§ **WHAT IS BEING ASKED**:
Please go through the records below and return every line holding the word "computer".

[Items from a dataset]
=-=-=-=-=

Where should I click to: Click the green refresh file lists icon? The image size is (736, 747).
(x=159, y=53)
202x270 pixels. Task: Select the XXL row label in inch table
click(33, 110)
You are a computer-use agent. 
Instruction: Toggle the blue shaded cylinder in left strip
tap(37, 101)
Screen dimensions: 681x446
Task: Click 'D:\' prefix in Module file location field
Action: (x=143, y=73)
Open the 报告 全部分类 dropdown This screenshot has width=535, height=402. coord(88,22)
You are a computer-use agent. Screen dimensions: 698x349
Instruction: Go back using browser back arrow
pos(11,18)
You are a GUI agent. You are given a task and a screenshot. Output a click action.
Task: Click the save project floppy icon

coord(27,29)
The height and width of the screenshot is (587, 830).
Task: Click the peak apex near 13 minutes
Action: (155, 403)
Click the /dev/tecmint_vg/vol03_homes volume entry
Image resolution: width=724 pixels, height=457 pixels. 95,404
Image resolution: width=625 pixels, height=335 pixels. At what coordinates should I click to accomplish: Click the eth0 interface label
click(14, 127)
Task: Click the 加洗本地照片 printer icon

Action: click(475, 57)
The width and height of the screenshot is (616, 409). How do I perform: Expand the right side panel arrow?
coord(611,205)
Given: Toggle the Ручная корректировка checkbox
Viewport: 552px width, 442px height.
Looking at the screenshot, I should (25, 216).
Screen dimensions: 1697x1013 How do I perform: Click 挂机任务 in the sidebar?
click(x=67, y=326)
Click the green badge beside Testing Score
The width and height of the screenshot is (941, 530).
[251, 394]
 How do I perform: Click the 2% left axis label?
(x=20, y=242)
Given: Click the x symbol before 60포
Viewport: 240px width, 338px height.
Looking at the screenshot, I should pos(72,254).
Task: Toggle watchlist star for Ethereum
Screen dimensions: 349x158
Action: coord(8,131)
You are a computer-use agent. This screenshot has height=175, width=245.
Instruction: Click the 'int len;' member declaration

=-=-=-=-=

§ **RESULT**:
You are a computer-use agent. 
You are a computer-use agent. Screen dimensions: 698x349
You are a computer-use agent. This screenshot has height=175, width=245.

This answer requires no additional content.